## What is required
Reproduce every one of the following entries word for word.

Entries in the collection
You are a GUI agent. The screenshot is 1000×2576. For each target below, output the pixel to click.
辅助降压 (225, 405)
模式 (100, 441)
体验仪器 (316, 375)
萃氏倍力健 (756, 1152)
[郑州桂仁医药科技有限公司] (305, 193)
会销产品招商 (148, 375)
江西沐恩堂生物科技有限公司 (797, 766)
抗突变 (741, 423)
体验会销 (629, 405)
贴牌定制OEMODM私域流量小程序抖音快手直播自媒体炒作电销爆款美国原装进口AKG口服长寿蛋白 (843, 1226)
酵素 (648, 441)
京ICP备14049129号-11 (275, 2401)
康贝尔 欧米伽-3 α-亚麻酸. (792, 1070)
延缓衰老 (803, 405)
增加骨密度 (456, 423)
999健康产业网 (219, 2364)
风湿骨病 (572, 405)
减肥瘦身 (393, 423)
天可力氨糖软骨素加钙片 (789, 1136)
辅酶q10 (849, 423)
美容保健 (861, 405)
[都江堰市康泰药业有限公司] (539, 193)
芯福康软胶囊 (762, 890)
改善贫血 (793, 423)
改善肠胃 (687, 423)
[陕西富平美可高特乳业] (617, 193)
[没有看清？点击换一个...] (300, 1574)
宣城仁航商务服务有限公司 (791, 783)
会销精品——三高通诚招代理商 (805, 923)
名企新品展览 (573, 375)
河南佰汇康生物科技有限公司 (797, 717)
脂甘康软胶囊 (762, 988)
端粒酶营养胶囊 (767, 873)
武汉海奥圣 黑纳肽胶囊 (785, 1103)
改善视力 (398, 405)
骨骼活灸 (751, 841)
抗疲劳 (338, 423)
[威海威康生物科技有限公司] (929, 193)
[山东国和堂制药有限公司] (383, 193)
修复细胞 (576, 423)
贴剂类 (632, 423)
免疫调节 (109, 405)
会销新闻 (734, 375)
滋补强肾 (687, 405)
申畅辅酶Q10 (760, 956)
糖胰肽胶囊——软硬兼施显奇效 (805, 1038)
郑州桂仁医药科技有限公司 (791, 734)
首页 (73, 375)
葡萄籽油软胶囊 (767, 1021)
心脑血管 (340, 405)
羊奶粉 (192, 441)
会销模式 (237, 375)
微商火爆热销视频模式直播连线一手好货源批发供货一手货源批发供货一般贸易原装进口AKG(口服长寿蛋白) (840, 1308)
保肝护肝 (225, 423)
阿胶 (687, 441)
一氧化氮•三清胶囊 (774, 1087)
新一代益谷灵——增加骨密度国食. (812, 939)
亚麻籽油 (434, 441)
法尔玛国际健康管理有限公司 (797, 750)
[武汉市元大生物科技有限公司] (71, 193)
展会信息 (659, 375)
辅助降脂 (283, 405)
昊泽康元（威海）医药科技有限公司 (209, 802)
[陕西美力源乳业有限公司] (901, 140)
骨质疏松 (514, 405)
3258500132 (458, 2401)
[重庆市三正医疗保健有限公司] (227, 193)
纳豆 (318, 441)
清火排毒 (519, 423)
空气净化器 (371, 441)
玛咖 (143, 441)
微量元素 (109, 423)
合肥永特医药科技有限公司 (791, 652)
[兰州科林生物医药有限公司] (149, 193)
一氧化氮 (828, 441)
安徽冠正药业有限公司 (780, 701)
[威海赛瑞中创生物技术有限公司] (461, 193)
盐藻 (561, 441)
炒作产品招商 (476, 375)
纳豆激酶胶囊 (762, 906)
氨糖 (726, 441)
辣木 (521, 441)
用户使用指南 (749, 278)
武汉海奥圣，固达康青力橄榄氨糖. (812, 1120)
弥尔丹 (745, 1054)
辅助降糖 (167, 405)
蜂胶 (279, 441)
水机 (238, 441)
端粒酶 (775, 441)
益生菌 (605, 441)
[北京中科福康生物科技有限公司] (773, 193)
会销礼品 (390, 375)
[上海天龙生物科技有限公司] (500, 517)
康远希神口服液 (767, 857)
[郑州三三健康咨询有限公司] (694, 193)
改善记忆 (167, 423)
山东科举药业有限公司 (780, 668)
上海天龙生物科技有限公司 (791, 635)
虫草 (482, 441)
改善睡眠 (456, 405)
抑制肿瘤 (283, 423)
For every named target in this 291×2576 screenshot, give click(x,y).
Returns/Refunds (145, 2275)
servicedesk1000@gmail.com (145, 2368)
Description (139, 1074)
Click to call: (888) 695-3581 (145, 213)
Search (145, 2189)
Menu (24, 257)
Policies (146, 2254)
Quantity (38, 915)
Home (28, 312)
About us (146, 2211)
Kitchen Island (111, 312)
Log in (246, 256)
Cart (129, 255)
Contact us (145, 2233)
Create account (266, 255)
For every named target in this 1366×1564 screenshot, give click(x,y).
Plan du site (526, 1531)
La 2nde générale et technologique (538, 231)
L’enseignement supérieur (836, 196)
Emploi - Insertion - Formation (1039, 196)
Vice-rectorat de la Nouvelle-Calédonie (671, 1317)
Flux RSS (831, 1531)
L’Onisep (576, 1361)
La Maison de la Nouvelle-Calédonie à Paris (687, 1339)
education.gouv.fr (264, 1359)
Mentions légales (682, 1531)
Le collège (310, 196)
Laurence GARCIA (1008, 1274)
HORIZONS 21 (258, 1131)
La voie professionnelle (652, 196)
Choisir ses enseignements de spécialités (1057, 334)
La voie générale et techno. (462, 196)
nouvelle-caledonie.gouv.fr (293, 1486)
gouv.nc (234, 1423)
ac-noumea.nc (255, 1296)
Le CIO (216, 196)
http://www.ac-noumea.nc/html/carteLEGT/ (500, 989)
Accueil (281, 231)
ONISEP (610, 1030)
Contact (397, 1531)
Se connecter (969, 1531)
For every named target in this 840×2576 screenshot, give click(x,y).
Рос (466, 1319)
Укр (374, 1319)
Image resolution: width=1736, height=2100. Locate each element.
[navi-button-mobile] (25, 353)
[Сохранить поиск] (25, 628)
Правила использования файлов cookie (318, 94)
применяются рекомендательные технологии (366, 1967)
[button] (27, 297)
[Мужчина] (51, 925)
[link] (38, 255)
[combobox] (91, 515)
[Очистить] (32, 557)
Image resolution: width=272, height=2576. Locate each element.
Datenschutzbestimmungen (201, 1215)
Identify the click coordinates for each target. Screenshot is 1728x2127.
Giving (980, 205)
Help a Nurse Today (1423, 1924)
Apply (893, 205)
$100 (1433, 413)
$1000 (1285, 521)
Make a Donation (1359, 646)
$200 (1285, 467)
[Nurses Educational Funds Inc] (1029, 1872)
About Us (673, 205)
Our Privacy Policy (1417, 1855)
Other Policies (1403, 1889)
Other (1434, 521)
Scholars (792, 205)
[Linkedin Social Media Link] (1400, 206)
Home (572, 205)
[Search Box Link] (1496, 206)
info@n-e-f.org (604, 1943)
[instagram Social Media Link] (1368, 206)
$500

## In response
You are a GUI agent. The screenshot is 1000×2576. For each target below, output the pixel to click.
辅助降压 (225, 405)
模式 (100, 441)
体验仪器 (316, 375)
萃氏倍力健 (756, 1152)
[郑州桂仁医药科技有限公司] (305, 193)
会销产品招商 (148, 375)
江西沐恩堂生物科技有限公司 (797, 766)
抗突变 (741, 423)
体验会销 (629, 405)
贴牌定制OEMODM私域流量小程序抖音快手直播自媒体炒作电销爆款美国原装进口AKG口服长寿蛋白 (843, 1226)
酵素 (648, 441)
京ICP备14049129号-11 (275, 2401)
康贝尔 欧米伽-3 α-亚麻酸. (792, 1070)
延缓衰老 (803, 405)
增加骨密度 (456, 423)
999健康产业网 (219, 2364)
风湿骨病 (572, 405)
减肥瘦身 (393, 423)
天可力氨糖软骨素加钙片 (789, 1136)
辅酶q10 (849, 423)
美容保健 (861, 405)
[都江堰市康泰药业有限公司] (539, 193)
芯福康软胶囊 (762, 890)
改善贫血 (793, 423)
改善肠胃 (687, 423)
[陕西富平美可高特乳业] (617, 193)
[没有看清？点击换一个...] (300, 1574)
宣城仁航商务服务有限公司 (791, 783)
会销精品——三高通诚招代理商 (805, 923)
名企新品展览 (573, 375)
河南佰汇康生物科技有限公司 (797, 717)
脂甘康软胶囊 (762, 988)
端粒酶营养胶囊 (767, 873)
武汉海奥圣 黑纳肽胶囊 (785, 1103)
改善视力 (398, 405)
骨骼活灸 (751, 841)
抗疲劳 (338, 423)
[威海威康生物科技有限公司] (929, 193)
[山东国和堂制药有限公司] (383, 193)
修复细胞 (576, 423)
贴剂类 (632, 423)
免疫调节 (109, 405)
会销新闻 (734, 375)
滋补强肾 (687, 405)
申畅辅酶Q10 (760, 956)
糖胰肽胶囊——软硬兼施显奇效 (805, 1038)
郑州桂仁医药科技有限公司 (791, 734)
首页 (73, 375)
葡萄籽油软胶囊 (767, 1021)
心脑血管 (340, 405)
羊奶粉 (192, 441)
会销模式 (237, 375)
微商火爆热销视频模式直播连线一手好货源批发供货一手货源批发供货一般贸易原装进口AKG(口服长寿蛋白) (840, 1308)
保肝护肝 (225, 423)
阿胶 (687, 441)
一氧化氮•三清胶囊 (774, 1087)
新一代益谷灵——增加骨密度国食. (812, 939)
亚麻籽油 (434, 441)
法尔玛国际健康管理有限公司 (797, 750)
[武汉市元大生物科技有限公司] (71, 193)
展会信息 (659, 375)
辅助降脂 (283, 405)
昊泽康元（威海）医药科技有限公司 (209, 802)
[陕西美力源乳业有限公司] (901, 140)
骨质疏松 (514, 405)
3258500132 (458, 2401)
[重庆市三正医疗保健有限公司] (227, 193)
纳豆 (318, 441)
清火排毒 (519, 423)
空气净化器 (371, 441)
玛咖 (143, 441)
微量元素 (109, 423)
合肥永特医药科技有限公司 (791, 652)
[兰州科林生物医药有限公司] (149, 193)
一氧化氮 (828, 441)
安徽冠正药业有限公司 (780, 701)
[威海赛瑞中创生物技术有限公司] (461, 193)
盐藻 (561, 441)
炒作产品招商 (476, 375)
纳豆激酶胶囊 (762, 906)
氨糖 (726, 441)
辣木 (521, 441)
用户使用指南 (749, 278)
武汉海奥圣，固达康青力橄榄氨糖. (812, 1120)
弥尔丹 (745, 1054)
辅助降糖 (167, 405)
蜂胶 (279, 441)
水机 (238, 441)
端粒酶 (775, 441)
益生菌 (605, 441)
[北京中科福康生物科技有限公司] (773, 193)
会销礼品 (390, 375)
[上海天龙生物科技有限公司] (500, 517)
康远希神口服液 (767, 857)
[郑州三三健康咨询有限公司] (694, 193)
改善记忆 (167, 423)
山东科举药业有限公司 (780, 668)
上海天龙生物科技有限公司 (791, 635)
虫草 (482, 441)
改善睡眠 (456, 405)
抑制肿瘤 (283, 423)
For every named target in this 291×2576 screenshot, give click(x,y).
Returns/Refunds (145, 2275)
servicedesk1000@gmail.com (145, 2368)
Description (139, 1074)
Click to call: (888) 695-3581 (145, 213)
Search (145, 2189)
Menu (24, 257)
Policies (146, 2254)
Quantity (38, 915)
Home (28, 312)
About us (146, 2211)
Kitchen Island (111, 312)
Log in (246, 256)
Cart (129, 255)
Contact us (145, 2233)
Create account (266, 255)
For every named target in this 1366×1564 screenshot, give click(x,y).
Plan du site (526, 1531)
La 2nde générale et technologique (538, 231)
L’enseignement supérieur (836, 196)
Emploi - Insertion - Formation (1039, 196)
Vice-rectorat de la Nouvelle-Calédonie (671, 1317)
Flux RSS (831, 1531)
L’Onisep (576, 1361)
La Maison de la Nouvelle-Calédonie à Paris (687, 1339)
education.gouv.fr (264, 1359)
Mentions légales (682, 1531)
Le collège (310, 196)
Laurence GARCIA (1008, 1274)
HORIZONS 21 (258, 1131)
La voie professionnelle (652, 196)
Choisir ses enseignements de spécialités (1057, 334)
La voie générale et techno. (462, 196)
nouvelle-caledonie.gouv.fr (293, 1486)
gouv.nc (234, 1423)
ac-noumea.nc (255, 1296)
Le CIO (216, 196)
http://www.ac-noumea.nc/html/carteLEGT/ (500, 989)
Accueil (281, 231)
ONISEP (610, 1030)
Contact (397, 1531)
Se connecter (969, 1531)
For every named target in this 840×2576 screenshot, give click(x,y).
Рос (466, 1319)
Укр (374, 1319)
Image resolution: width=1736, height=2100. Locate each element.
[navi-button-mobile] (25, 353)
[Сохранить поиск] (25, 628)
Правила использования файлов cookie (318, 94)
применяются рекомендательные технологии (366, 1967)
[button] (27, 297)
[Мужчина] (51, 925)
[link] (38, 255)
[combobox] (91, 515)
[Очистить] (32, 557)
Image resolution: width=272, height=2576. Locate each element.
Datenschutzbestimmungen (201, 1215)
Identify the click coordinates for each target. Screenshot is 1728x2127.
Giving (980, 205)
Help a Nurse Today (1423, 1924)
Apply (893, 205)
$100 (1433, 413)
$1000 (1285, 521)
Make a Donation (1359, 646)
$200 (1285, 467)
[Nurses Educational Funds Inc] (1029, 1872)
About Us (673, 205)
Our Privacy Policy (1417, 1855)
Other Policies (1403, 1889)
Other (1434, 521)
Scholars (792, 205)
[Linkedin Social Media Link] (1400, 206)
Home (572, 205)
[Search Box Link] (1496, 206)
info@n-e-f.org (604, 1943)
[instagram Social Media Link] (1368, 206)
$500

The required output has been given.